[Text and item location entries]
- - - - -

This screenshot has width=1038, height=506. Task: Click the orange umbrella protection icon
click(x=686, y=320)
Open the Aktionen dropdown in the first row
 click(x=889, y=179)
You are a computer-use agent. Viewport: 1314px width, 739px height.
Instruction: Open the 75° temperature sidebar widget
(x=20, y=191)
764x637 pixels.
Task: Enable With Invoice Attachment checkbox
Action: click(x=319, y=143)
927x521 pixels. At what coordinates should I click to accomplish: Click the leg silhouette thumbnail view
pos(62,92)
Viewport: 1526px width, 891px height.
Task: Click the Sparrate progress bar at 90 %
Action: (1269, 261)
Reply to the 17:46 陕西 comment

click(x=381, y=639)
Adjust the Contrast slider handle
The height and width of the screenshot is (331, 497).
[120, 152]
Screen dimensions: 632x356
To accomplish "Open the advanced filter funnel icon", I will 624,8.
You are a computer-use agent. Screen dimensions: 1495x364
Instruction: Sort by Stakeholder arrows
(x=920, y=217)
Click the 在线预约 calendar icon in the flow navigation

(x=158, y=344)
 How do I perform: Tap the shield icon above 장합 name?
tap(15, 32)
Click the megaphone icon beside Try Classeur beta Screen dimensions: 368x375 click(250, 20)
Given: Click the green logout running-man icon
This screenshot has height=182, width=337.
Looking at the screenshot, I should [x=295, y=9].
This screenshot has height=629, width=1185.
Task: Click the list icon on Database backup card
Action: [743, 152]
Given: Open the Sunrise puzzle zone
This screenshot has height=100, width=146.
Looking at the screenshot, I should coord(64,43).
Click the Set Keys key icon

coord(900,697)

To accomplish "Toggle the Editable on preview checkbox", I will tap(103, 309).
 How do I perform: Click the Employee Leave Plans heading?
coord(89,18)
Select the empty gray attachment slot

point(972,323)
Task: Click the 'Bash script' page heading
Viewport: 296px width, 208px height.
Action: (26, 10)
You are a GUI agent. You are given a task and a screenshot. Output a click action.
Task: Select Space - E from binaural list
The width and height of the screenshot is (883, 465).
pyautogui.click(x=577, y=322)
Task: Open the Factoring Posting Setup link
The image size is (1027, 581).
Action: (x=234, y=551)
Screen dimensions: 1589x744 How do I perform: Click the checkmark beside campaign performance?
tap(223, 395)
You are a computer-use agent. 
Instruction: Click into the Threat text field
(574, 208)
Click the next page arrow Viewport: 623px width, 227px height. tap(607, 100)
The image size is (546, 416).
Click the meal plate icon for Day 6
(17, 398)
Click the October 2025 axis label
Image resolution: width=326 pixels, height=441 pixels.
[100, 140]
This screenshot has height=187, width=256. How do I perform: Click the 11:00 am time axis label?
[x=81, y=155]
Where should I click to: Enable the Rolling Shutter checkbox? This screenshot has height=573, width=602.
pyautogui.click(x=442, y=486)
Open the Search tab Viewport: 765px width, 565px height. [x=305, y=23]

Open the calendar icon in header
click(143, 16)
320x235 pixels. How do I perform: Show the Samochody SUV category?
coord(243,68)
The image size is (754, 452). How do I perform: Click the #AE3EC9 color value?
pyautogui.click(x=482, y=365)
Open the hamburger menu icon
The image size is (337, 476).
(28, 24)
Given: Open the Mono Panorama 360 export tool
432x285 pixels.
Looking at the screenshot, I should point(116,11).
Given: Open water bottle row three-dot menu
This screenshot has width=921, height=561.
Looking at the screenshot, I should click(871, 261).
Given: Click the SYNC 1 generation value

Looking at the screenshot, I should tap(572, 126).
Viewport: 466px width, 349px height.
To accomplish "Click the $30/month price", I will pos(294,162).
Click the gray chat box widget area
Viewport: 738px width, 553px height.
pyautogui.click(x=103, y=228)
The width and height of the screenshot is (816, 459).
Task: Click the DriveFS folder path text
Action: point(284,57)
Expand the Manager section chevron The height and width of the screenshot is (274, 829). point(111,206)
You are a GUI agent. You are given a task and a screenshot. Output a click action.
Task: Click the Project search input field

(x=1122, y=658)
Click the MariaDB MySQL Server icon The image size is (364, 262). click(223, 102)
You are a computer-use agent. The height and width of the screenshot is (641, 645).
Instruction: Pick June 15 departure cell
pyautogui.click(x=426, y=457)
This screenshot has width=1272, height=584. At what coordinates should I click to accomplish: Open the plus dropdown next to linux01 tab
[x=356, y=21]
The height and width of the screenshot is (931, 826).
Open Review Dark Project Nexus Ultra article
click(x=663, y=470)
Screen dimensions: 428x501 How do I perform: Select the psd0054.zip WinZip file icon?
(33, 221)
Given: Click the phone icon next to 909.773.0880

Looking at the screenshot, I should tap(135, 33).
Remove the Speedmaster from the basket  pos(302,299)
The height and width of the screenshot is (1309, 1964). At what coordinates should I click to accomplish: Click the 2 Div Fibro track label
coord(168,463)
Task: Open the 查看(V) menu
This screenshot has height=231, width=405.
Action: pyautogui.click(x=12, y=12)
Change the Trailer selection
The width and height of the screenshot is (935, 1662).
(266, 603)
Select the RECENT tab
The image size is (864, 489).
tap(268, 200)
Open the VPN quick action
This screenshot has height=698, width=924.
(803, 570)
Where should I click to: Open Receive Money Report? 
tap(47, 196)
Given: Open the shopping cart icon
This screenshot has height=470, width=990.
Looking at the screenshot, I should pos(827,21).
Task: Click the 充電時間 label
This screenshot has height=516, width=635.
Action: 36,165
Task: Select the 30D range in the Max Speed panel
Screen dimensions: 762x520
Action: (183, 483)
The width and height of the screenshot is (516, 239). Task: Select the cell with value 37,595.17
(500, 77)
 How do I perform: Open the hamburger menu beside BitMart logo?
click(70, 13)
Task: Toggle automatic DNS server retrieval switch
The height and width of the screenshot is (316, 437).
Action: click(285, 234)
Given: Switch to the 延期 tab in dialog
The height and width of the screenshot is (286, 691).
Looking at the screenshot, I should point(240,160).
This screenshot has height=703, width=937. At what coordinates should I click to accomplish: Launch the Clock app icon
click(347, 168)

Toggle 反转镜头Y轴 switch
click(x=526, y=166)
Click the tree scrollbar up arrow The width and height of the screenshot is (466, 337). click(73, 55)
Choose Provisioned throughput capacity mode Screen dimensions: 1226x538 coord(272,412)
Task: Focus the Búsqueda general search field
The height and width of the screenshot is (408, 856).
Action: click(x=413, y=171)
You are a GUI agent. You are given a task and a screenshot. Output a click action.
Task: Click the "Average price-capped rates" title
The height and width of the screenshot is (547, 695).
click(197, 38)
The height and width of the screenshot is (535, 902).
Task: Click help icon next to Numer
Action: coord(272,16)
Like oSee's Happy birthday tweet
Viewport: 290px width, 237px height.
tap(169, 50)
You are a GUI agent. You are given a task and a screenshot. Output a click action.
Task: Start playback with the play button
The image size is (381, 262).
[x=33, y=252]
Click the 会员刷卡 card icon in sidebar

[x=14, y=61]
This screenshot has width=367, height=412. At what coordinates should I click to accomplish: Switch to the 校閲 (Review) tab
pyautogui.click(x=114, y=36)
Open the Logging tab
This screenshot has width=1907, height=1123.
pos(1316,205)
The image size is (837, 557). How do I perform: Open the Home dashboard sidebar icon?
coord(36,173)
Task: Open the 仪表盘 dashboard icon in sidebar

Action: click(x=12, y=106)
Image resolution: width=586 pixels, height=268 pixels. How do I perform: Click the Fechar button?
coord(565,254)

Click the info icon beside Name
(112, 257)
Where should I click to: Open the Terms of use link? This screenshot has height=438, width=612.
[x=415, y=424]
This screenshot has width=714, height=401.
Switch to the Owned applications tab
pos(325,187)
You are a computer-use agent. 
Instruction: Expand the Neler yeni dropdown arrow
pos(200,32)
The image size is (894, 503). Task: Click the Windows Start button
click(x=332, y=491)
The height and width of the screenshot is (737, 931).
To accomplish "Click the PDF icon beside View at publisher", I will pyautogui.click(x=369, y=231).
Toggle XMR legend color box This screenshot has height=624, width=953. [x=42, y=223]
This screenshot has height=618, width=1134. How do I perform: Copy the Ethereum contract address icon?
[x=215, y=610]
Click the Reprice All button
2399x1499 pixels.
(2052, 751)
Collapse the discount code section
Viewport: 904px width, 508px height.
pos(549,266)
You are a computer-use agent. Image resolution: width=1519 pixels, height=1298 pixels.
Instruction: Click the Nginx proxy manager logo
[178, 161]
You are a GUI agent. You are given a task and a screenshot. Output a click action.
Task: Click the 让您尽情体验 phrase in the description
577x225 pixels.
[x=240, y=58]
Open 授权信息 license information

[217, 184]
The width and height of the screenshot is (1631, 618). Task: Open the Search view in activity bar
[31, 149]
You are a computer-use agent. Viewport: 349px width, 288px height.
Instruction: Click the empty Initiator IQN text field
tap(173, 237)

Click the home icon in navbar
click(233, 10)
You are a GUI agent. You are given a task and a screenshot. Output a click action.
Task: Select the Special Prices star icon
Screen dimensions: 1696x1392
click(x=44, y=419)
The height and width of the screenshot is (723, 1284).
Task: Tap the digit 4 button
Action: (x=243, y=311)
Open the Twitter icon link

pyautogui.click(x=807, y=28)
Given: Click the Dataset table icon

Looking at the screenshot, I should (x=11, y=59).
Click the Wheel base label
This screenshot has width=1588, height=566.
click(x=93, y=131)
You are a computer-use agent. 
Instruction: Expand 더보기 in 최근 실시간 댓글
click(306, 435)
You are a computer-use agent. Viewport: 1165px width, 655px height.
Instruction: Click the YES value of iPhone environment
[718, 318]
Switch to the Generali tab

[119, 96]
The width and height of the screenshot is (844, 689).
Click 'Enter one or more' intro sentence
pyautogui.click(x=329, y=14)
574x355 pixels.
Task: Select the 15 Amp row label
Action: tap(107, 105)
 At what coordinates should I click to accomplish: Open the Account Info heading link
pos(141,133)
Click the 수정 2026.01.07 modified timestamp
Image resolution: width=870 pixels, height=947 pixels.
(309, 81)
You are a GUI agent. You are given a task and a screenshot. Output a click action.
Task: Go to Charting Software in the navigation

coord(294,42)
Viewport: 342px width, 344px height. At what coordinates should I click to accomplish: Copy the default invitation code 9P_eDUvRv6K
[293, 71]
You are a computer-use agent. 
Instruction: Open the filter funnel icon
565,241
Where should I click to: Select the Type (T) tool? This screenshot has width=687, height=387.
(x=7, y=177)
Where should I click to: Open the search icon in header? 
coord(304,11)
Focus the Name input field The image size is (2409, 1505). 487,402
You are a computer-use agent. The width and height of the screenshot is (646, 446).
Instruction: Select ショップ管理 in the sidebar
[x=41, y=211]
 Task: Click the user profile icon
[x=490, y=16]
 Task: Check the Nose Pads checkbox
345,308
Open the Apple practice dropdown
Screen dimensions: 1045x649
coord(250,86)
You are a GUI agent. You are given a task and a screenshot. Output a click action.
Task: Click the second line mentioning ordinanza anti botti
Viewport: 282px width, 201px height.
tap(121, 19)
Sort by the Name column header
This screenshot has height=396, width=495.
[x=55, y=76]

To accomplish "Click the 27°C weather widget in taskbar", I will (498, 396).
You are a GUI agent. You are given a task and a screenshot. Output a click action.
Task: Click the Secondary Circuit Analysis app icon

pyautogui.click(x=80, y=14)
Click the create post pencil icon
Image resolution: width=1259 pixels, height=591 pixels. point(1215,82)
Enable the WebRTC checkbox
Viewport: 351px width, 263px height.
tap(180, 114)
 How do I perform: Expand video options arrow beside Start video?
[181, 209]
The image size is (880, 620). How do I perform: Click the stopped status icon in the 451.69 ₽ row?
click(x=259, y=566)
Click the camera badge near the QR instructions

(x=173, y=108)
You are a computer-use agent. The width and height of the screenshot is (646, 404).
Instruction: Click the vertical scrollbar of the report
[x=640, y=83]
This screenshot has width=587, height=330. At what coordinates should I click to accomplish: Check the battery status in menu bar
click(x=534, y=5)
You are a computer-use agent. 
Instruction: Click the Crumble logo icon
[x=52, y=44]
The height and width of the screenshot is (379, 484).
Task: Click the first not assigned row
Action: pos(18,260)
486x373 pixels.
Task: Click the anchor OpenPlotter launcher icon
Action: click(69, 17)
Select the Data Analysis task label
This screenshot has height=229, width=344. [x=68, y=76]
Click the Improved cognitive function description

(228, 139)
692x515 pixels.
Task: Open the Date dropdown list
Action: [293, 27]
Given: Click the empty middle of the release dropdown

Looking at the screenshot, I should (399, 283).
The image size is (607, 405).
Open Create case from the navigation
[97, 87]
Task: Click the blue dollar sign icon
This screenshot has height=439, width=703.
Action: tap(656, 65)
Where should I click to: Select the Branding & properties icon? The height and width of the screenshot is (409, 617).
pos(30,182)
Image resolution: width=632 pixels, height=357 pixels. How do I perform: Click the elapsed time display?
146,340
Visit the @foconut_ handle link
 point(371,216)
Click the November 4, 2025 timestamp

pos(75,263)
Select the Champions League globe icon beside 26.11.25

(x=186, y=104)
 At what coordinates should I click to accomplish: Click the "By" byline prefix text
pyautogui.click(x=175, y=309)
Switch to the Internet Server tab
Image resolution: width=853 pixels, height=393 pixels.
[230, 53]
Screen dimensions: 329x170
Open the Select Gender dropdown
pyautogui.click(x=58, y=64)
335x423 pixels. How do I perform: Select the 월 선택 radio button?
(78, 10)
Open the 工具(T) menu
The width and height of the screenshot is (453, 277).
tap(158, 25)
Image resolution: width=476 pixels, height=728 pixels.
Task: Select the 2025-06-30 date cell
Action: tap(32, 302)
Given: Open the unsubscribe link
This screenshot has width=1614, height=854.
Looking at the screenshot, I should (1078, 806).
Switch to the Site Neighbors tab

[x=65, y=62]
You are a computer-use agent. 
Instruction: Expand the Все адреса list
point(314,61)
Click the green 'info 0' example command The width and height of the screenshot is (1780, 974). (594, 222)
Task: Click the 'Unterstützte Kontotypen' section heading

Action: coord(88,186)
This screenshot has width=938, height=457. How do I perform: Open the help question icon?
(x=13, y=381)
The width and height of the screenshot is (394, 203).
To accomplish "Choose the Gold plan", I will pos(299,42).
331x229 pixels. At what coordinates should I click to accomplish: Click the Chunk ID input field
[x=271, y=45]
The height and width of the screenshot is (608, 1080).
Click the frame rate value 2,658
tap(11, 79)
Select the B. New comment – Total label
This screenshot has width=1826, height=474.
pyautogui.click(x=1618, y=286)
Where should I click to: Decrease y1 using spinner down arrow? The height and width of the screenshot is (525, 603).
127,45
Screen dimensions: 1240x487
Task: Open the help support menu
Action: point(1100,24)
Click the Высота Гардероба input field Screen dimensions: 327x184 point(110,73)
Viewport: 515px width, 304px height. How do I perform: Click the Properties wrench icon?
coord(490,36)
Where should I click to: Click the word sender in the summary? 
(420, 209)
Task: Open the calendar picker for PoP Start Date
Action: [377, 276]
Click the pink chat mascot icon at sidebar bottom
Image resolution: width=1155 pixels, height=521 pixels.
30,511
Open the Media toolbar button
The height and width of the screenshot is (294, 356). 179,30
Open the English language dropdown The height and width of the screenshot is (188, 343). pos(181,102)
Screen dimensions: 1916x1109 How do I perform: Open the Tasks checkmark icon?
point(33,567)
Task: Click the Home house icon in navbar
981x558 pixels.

- - - - -

Task goal »
Rewrite the records between the lines holding "Given: Click the Dataset table icon" and "coord(250,86)", inclusive, as a numbered list, leaving out any blank lines.

Task result »
1. Given: Click the Dataset table icon
2. Looking at the screenshot, I should (x=11, y=59).
3. Click the Wheel base label
4. This screenshot has width=1588, height=566.
5. click(x=93, y=131)
6. You are a computer-use agent. 
7. Instruction: Expand 더보기 in 최근 실시간 댓글
8. click(306, 435)
9. You are a computer-use agent. Viewport: 1165px width, 655px height.
10. Instruction: Click the YES value of iPhone environment
11. [718, 318]
12. Switch to the Generali tab
13. [119, 96]
14. The width and height of the screenshot is (844, 689).
15. Click 'Enter one or more' intro sentence
16. pyautogui.click(x=329, y=14)
17. 574x355 pixels.
18. Task: Select the 15 Amp row label
19. Action: tap(107, 105)
20.  At what coordinates should I click to accomplish: Open the Account Info heading link
21. pos(141,133)
22. Click the 수정 2026.01.07 modified timestamp
23. Image resolution: width=870 pixels, height=947 pixels.
24. (309, 81)
25. You are a GUI agent. You are given a task and a screenshot. Output a click action.
26. Task: Go to Charting Software in the navigation
27. coord(294,42)
28. Viewport: 342px width, 344px height. At what coordinates should I click to accomplish: Copy the default invitation code 9P_eDUvRv6K
29. [293, 71]
30. You are a computer-use agent. 
31. Instruction: Open the filter funnel icon
32. 565,241
33. Where should I click to: Select the Type (T) tool? This screenshot has width=687, height=387.
34. (x=7, y=177)
35. Where should I click to: Open the search icon in header? 
36. coord(304,11)
37. Focus the Name input field The image size is (2409, 1505). 487,402
38. You are a computer-use agent. The width and height of the screenshot is (646, 446).
39. Instruction: Select ショップ管理 in the sidebar
40. [x=41, y=211]
41.  Task: Click the user profile icon
42. [x=490, y=16]
43.  Task: Check the Nose Pads checkbox
44. 345,308
45. Open the Apple practice dropdown
46. Screen dimensions: 1045x649
47. coord(250,86)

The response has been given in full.